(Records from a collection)

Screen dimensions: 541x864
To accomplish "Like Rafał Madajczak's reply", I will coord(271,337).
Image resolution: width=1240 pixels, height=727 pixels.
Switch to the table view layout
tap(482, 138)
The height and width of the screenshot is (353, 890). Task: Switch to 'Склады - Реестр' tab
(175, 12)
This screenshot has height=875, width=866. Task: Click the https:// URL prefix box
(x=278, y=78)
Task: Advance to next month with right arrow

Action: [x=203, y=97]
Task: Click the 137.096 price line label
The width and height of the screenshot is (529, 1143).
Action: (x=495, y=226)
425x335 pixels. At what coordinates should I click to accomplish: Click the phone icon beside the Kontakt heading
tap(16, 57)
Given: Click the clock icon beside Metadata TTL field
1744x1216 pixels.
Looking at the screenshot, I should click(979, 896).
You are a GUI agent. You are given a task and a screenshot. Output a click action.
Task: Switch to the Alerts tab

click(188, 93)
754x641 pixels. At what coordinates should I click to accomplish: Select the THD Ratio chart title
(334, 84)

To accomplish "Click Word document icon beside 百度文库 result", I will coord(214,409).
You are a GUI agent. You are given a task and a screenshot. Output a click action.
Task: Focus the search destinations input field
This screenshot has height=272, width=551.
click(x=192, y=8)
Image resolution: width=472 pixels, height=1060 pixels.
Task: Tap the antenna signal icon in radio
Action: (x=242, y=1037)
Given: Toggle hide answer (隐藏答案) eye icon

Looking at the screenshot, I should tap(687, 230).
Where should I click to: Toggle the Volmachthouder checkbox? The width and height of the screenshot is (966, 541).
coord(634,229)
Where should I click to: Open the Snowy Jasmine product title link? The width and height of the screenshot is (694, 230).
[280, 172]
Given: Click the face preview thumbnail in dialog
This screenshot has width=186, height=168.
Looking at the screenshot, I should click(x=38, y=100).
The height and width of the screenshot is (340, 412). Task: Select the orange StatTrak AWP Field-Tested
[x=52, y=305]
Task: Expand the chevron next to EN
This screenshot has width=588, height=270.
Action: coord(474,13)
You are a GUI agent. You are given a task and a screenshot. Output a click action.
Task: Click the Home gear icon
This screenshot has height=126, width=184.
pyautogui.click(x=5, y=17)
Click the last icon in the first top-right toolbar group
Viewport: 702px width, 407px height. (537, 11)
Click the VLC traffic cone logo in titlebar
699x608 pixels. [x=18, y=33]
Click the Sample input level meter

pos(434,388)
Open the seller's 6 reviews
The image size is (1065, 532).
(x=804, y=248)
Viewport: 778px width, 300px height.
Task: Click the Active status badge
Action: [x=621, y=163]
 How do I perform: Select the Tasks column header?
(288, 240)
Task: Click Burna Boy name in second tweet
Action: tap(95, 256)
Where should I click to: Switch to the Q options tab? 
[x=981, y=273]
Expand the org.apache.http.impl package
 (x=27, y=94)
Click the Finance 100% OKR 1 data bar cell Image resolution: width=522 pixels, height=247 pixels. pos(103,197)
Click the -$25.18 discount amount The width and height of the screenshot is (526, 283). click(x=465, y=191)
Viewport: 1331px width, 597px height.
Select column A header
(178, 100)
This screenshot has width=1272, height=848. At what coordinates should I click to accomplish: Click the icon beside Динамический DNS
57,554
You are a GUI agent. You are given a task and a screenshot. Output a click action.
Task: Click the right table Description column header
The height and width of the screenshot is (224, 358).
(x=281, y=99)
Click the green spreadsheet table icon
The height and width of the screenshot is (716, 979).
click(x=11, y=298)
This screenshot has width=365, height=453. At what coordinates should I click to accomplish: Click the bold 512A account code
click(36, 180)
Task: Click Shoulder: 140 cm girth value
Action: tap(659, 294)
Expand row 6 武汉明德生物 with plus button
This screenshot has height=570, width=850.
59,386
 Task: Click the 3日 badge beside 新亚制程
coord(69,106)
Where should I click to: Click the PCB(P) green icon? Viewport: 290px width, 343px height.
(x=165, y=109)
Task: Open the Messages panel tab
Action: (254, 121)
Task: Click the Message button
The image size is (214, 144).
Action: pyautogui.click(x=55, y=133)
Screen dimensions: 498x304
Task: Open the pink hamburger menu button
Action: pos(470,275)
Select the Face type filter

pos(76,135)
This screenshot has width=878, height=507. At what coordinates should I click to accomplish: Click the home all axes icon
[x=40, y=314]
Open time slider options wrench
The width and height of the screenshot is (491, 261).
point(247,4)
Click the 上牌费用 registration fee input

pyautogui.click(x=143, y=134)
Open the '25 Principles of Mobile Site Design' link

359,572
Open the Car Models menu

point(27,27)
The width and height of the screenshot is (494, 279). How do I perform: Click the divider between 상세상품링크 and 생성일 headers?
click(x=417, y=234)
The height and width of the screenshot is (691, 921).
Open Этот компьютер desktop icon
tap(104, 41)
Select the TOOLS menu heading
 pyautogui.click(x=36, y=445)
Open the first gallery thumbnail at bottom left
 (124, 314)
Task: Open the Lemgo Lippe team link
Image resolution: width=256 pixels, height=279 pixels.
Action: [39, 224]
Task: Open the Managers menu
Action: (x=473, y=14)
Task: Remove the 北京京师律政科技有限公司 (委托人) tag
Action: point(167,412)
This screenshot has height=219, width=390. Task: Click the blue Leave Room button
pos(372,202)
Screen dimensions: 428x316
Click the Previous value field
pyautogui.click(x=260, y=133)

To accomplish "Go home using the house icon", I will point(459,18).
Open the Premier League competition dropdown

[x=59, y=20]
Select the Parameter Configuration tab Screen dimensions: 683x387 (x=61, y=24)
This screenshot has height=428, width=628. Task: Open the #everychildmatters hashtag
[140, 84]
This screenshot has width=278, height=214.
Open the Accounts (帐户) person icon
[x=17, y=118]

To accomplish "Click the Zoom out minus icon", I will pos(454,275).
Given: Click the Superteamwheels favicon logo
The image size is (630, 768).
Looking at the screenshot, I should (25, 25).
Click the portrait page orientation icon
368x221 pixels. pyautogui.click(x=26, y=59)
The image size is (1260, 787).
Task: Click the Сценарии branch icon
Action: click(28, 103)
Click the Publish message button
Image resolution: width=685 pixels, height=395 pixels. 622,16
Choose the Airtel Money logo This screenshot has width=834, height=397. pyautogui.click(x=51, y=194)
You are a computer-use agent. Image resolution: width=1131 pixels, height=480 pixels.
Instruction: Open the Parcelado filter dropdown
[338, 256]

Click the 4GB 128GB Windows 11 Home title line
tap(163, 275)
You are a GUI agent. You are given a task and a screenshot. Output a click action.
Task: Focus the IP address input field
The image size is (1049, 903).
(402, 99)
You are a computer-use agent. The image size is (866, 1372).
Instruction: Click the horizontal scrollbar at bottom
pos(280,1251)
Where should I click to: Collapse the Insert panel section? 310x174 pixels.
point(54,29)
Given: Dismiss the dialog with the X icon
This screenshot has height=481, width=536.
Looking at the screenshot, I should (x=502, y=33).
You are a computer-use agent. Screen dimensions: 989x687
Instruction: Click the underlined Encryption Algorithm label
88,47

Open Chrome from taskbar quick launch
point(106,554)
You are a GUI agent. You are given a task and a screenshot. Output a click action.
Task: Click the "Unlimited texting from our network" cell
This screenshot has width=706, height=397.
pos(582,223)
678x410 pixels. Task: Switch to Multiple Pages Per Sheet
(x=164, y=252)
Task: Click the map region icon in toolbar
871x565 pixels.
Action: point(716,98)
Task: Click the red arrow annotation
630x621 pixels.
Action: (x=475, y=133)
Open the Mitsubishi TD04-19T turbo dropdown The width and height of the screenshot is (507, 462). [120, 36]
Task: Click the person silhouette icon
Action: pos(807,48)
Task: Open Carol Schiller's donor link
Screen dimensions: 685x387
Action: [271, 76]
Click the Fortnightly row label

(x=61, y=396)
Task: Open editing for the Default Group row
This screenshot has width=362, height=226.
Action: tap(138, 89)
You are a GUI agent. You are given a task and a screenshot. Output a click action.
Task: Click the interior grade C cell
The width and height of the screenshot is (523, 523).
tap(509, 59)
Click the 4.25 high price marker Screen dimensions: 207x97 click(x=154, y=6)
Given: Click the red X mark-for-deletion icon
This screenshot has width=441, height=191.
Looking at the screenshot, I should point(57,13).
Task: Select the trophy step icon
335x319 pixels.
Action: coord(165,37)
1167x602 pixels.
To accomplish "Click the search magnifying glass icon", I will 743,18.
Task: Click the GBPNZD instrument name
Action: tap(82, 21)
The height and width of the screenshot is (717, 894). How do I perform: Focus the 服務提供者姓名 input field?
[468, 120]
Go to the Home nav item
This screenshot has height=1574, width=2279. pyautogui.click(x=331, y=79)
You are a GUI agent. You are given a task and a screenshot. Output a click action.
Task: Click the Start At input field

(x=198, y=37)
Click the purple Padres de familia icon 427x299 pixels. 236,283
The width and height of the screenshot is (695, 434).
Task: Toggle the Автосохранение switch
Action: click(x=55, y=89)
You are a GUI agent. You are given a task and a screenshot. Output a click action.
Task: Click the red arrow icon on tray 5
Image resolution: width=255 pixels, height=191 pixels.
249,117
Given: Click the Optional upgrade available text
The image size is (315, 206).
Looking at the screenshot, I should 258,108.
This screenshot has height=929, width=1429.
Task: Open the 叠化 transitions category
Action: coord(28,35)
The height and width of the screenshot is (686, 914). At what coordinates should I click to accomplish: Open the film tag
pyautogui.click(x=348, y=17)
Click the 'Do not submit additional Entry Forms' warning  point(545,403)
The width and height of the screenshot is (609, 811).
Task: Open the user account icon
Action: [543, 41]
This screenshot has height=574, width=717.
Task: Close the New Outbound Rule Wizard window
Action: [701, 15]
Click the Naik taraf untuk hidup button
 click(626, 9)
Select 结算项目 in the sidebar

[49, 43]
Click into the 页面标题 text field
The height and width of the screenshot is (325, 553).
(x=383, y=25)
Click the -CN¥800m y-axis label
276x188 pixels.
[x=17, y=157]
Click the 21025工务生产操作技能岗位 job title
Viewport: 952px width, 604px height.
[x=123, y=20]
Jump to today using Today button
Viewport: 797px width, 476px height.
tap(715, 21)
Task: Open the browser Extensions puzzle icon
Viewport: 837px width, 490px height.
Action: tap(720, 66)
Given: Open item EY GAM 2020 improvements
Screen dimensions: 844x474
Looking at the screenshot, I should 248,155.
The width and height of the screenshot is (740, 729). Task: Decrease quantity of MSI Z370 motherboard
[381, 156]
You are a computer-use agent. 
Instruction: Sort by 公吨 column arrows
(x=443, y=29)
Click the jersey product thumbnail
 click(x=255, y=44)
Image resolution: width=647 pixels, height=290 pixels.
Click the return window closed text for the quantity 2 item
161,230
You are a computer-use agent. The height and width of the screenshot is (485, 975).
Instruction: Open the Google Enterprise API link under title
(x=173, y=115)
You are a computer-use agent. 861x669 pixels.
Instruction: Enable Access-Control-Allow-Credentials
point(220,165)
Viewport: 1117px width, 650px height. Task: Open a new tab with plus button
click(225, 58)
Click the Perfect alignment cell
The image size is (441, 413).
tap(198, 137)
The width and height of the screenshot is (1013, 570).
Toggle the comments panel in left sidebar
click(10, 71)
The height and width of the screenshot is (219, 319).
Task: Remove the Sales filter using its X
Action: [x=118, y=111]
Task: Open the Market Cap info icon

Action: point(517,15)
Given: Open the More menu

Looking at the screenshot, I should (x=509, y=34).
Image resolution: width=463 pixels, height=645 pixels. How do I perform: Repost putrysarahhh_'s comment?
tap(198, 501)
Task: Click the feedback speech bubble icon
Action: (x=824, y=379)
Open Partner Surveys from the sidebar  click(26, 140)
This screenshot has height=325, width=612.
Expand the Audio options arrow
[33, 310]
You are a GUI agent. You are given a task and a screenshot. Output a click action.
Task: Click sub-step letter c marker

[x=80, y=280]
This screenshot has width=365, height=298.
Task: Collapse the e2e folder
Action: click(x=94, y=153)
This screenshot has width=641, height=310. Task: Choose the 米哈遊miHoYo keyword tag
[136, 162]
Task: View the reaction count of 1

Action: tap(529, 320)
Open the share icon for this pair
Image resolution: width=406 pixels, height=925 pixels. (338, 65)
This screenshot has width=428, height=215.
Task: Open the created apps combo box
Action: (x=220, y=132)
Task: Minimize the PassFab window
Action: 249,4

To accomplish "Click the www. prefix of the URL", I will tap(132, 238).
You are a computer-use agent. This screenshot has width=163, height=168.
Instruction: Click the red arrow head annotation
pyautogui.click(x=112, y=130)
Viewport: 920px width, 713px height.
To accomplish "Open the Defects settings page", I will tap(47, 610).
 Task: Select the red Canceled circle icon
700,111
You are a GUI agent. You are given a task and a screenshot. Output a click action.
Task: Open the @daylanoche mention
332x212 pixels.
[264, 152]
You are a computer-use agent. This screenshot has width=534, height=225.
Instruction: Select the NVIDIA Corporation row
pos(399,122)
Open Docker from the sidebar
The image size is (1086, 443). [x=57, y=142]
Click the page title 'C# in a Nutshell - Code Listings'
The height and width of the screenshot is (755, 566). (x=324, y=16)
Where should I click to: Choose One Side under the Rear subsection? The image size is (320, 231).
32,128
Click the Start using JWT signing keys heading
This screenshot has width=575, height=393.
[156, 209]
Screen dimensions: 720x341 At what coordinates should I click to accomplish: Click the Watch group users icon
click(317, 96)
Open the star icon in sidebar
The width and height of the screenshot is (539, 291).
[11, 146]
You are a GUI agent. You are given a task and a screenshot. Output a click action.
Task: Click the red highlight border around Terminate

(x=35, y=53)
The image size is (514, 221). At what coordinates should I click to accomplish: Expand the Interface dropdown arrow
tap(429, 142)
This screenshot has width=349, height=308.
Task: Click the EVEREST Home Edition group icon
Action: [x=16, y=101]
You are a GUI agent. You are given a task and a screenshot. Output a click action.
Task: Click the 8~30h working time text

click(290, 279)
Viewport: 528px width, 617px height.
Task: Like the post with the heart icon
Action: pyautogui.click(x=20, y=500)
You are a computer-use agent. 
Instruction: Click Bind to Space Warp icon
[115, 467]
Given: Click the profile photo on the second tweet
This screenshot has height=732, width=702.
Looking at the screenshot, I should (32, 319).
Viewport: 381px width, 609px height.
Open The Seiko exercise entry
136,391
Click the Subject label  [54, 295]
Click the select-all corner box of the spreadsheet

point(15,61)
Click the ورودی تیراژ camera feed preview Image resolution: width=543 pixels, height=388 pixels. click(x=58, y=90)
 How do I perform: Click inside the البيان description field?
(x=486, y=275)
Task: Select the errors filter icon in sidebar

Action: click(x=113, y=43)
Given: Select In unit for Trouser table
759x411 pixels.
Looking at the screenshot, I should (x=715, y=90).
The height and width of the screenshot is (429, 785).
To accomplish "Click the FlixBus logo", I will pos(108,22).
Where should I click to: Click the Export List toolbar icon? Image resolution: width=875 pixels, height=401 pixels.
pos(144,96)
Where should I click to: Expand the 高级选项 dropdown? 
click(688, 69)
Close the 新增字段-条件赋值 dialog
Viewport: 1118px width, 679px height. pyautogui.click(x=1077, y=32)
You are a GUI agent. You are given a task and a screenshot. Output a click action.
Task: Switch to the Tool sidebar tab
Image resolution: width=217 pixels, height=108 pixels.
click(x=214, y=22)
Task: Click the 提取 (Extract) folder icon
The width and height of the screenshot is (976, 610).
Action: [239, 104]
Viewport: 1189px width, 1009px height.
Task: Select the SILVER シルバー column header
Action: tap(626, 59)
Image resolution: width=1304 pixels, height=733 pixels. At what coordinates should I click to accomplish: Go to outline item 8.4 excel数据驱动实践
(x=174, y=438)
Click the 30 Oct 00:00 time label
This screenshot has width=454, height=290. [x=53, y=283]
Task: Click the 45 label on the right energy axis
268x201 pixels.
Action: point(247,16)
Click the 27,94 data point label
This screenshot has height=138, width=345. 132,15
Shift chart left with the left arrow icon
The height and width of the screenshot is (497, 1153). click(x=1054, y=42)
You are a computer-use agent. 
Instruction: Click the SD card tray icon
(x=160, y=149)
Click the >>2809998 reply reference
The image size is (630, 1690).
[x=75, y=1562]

#### The problem
Each line in the entries above that includes the string "price" adds to the count; state that count only.

#### Written solution
2